• [Required action]
Only the pictures should be dropped; copy the rest of the entries exactly.

• [Provided records]
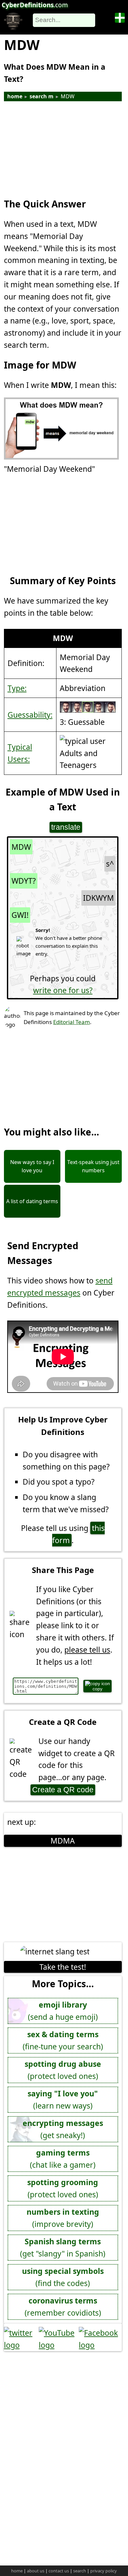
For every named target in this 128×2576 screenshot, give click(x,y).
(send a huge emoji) (63, 2010)
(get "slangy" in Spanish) (62, 2247)
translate (65, 827)
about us (35, 2571)
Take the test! (62, 1967)
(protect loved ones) (63, 2070)
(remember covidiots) (63, 2306)
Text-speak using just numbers (93, 1166)
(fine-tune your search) (63, 2040)
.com (35, 5)
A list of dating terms (32, 1201)
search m (41, 96)
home (14, 96)
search (79, 2571)
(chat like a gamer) (63, 2158)
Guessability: (30, 714)
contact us (59, 2571)
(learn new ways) (63, 2099)
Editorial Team (71, 1022)
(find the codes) (63, 2277)
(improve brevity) (63, 2217)
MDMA (63, 1840)
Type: (17, 688)
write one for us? (63, 990)
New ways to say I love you (32, 1166)
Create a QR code (63, 1789)
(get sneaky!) (63, 2129)
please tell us (87, 1649)
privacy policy (103, 2571)
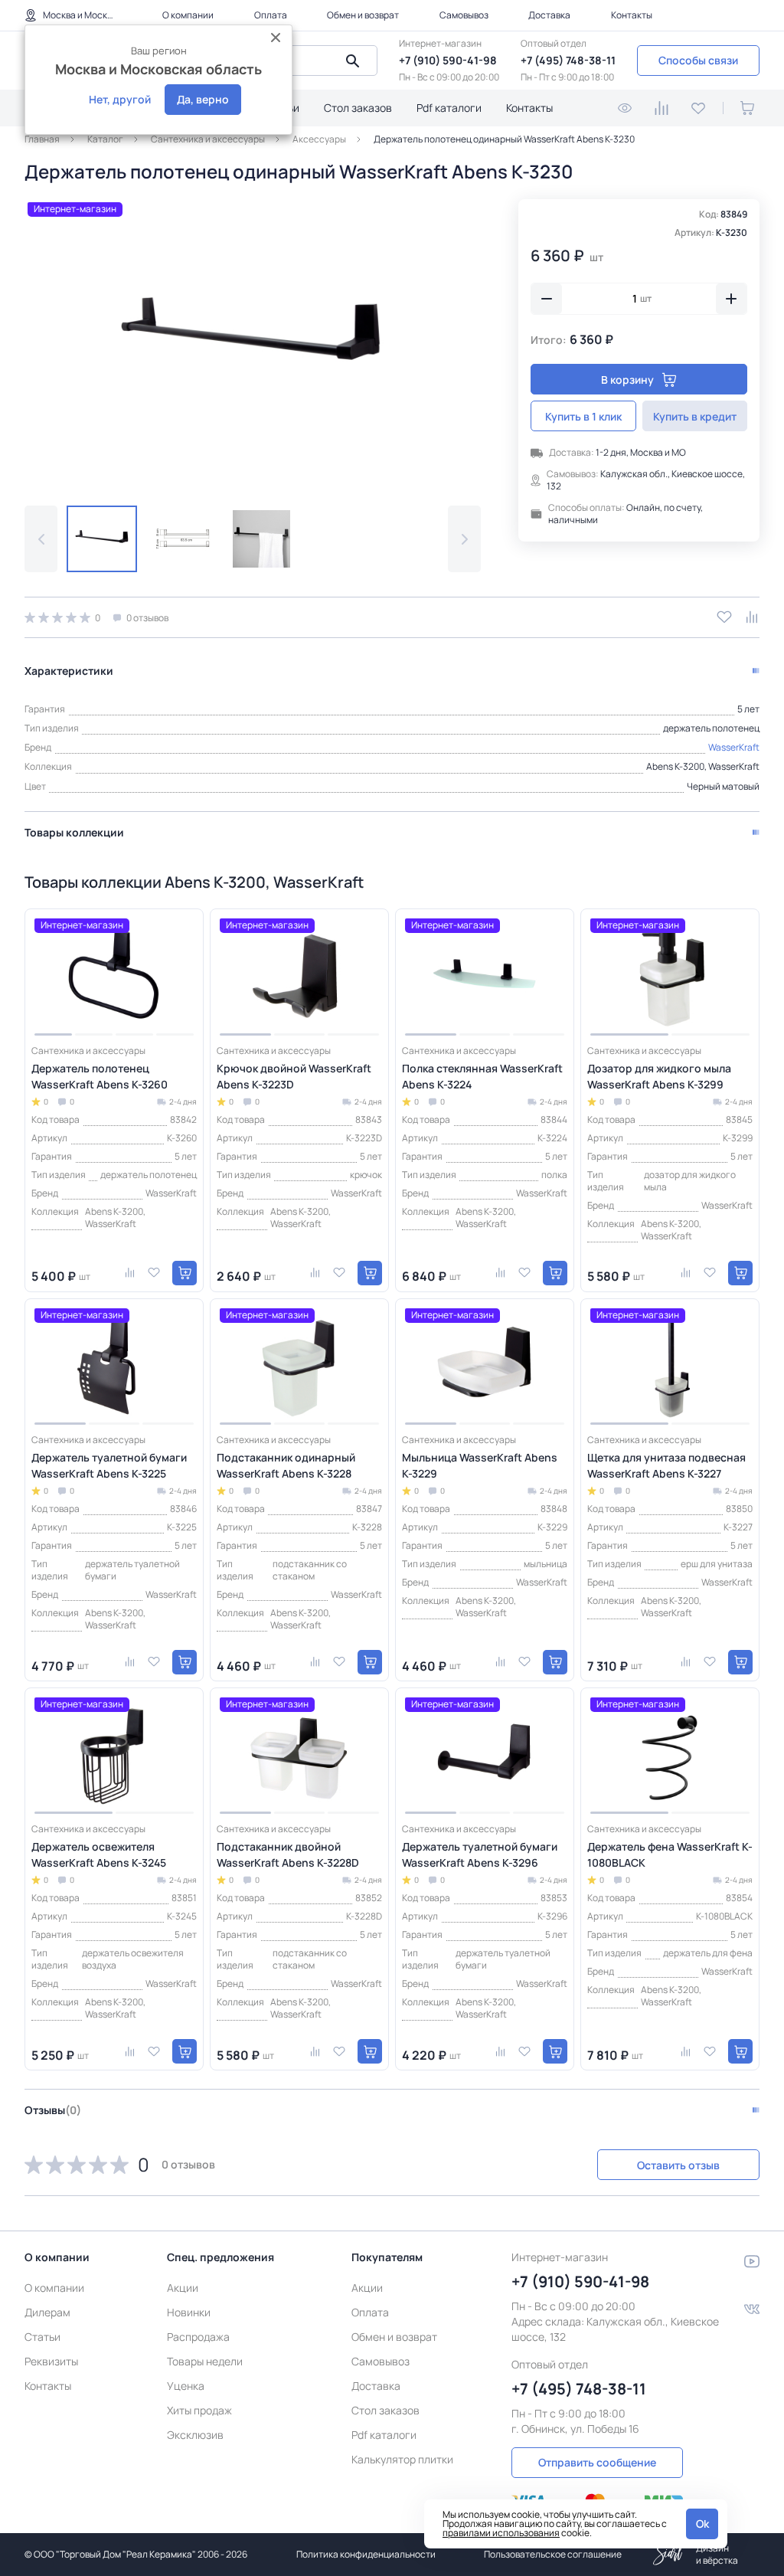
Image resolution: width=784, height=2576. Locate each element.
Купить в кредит (695, 416)
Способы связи (698, 60)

• [Answer area]
For every named target in this 128×2576 screenshot, give click(x,y).
(send a huge emoji) (63, 2010)
(get "slangy" in Spanish) (62, 2247)
translate (65, 827)
about us (35, 2571)
Take the test! (62, 1967)
(protect loved ones) (63, 2070)
(remember covidiots) (63, 2306)
Text-speak using just numbers (93, 1166)
(fine-tune your search) (63, 2040)
.com (35, 5)
A list of dating terms (32, 1201)
search m (41, 96)
home (14, 96)
search (79, 2571)
(chat like a gamer) (63, 2158)
Guessability: (30, 714)
contact us (59, 2571)
(learn new ways) (63, 2099)
Editorial Team (71, 1022)
(find the codes) (63, 2277)
(improve brevity) (63, 2217)
MDMA (63, 1840)
Type: (17, 688)
write one for us? (63, 990)
New ways to say I love you (32, 1166)
Create a QR code (63, 1789)
(get sneaky!) (63, 2129)
please tell us (87, 1649)
privacy policy (103, 2571)
Image resolution: width=784, height=2576. Locate each element.
Купить в кредит (695, 416)
Способы связи (698, 60)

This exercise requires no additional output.